Screenshot grounding data:
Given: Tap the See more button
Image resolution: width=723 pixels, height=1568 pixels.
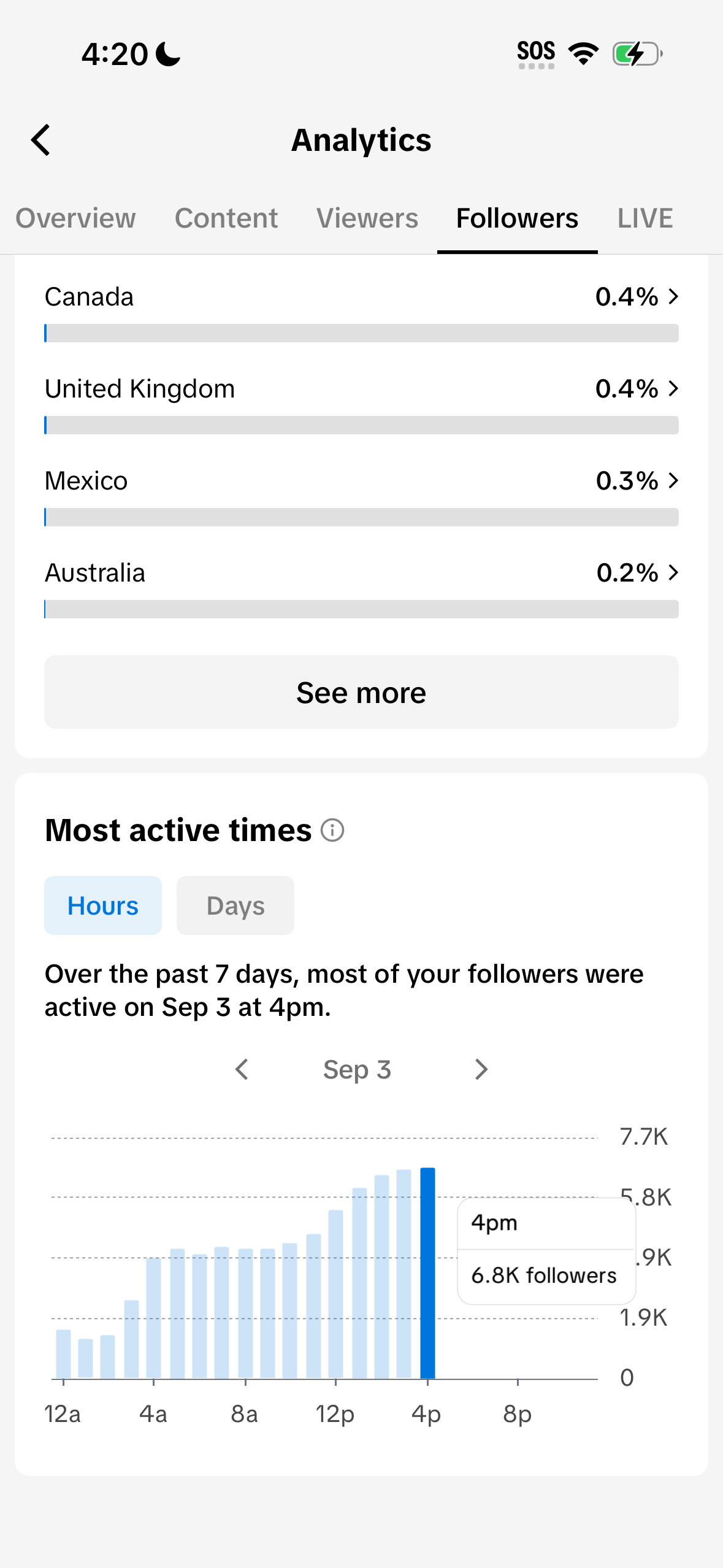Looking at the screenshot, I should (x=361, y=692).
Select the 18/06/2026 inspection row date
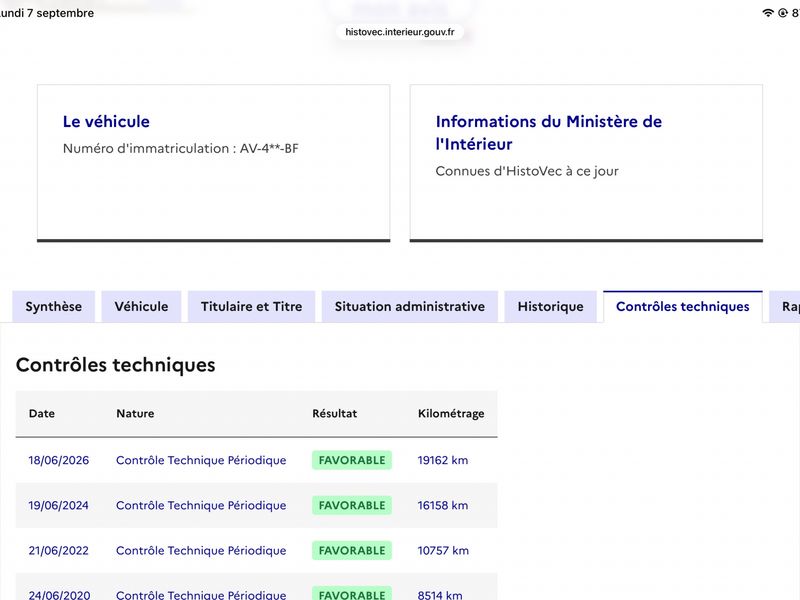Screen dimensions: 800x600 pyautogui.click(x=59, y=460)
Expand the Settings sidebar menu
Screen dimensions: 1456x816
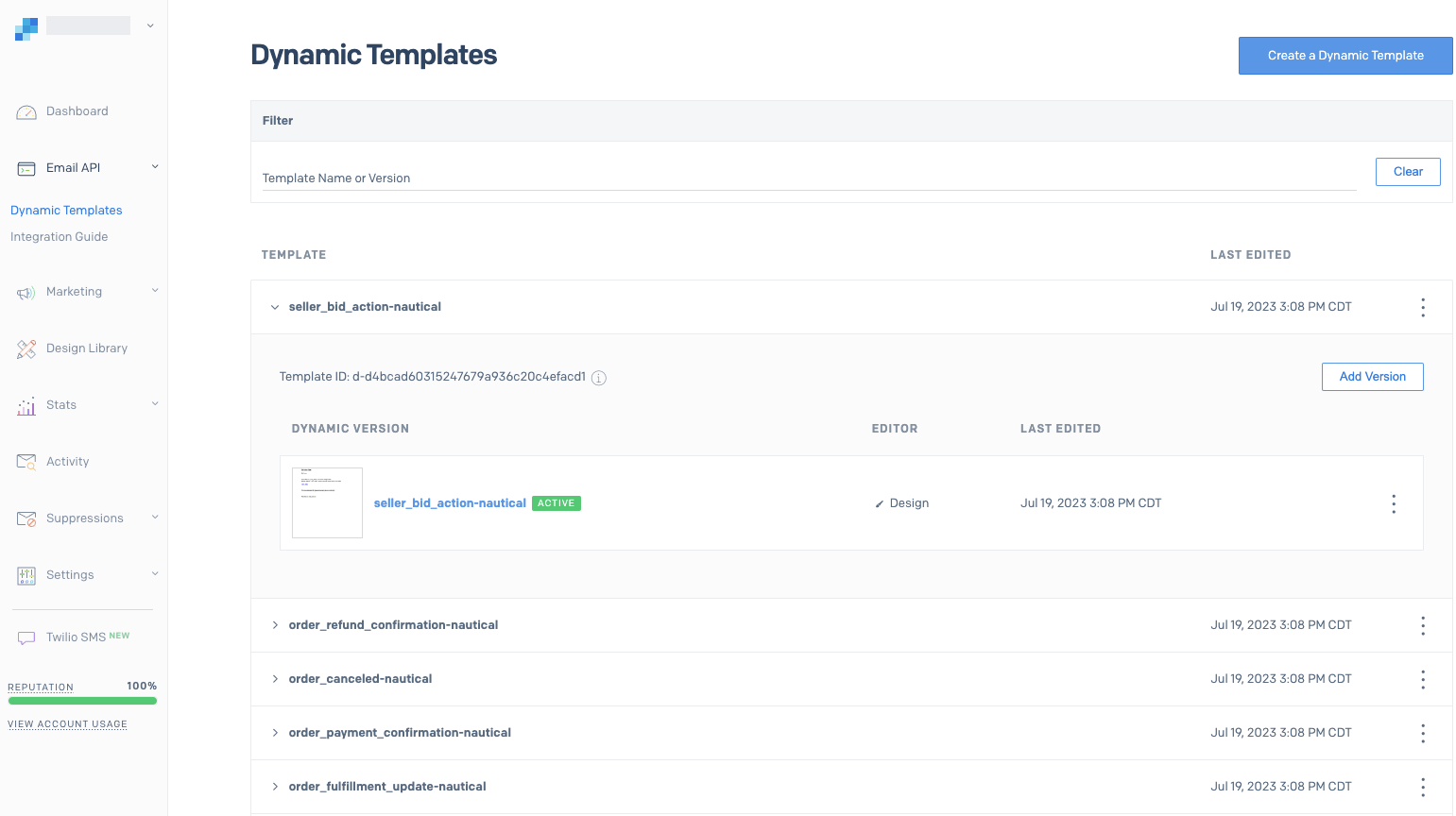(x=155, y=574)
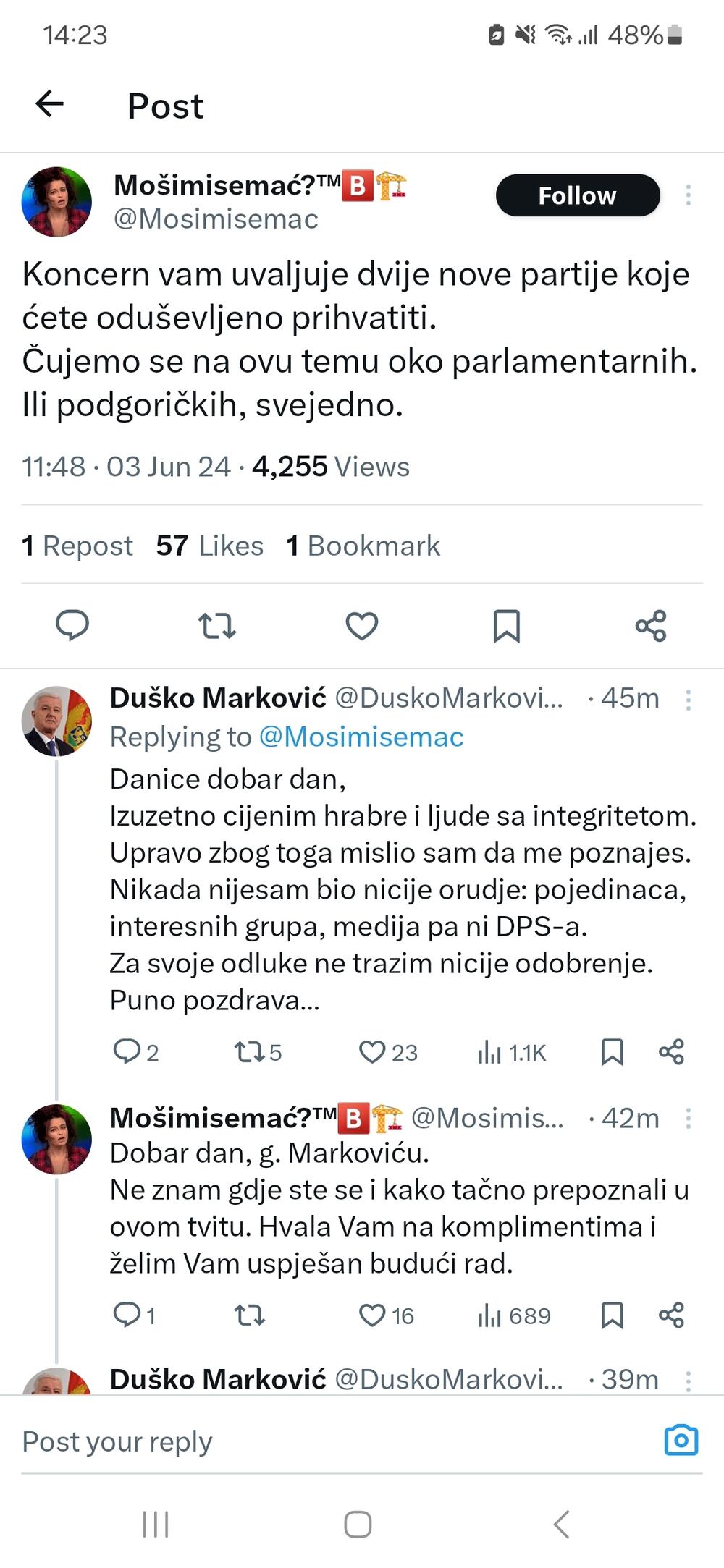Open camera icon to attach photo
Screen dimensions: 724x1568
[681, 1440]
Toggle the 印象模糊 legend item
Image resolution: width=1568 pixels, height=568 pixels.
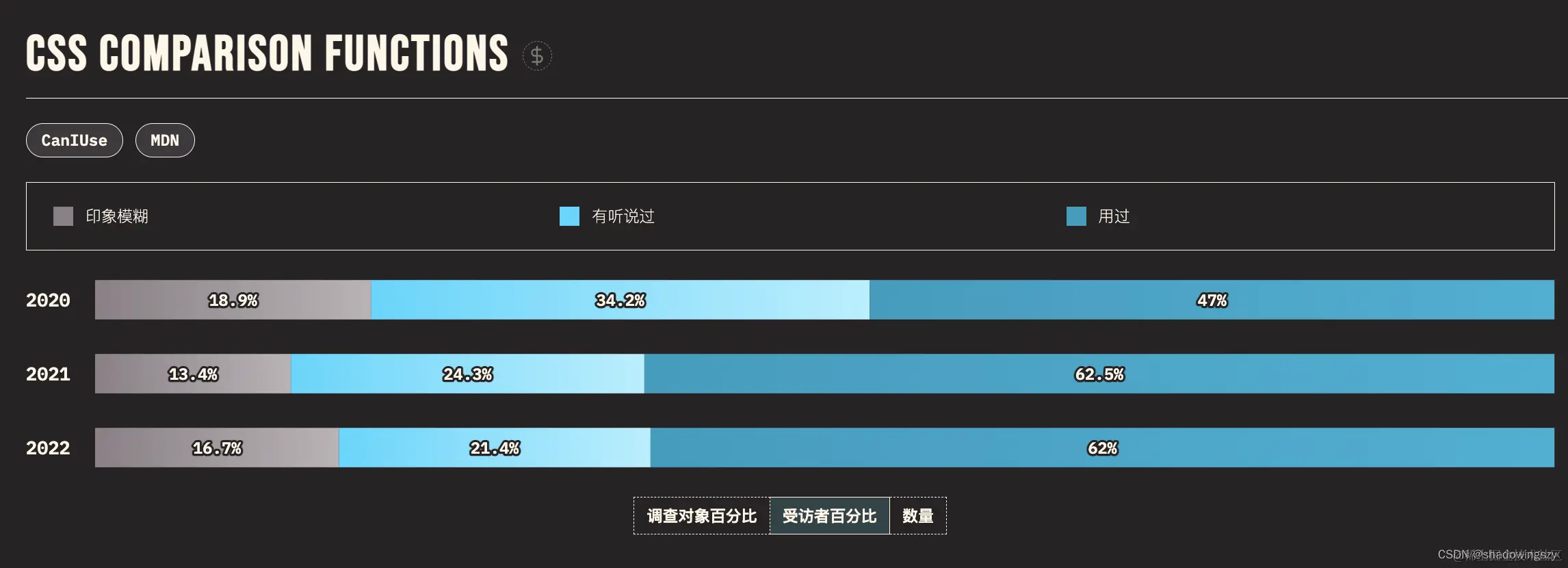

What you should do:
Print the records above exactly, minus pictures.

Task response:
Given: Tap the See more button
Image resolution: width=723 pixels, height=1568 pixels.
Looking at the screenshot, I should (x=361, y=692).
Select the 18/06/2026 inspection row date
Screen dimensions: 800x600 pyautogui.click(x=59, y=460)
Expand the Settings sidebar menu
Screen dimensions: 1456x816
(x=155, y=574)
Open camera icon to attach photo
Screen dimensions: 724x1568
[681, 1440]
Toggle the 印象模糊 legend item
Image resolution: width=1568 pixels, height=568 pixels.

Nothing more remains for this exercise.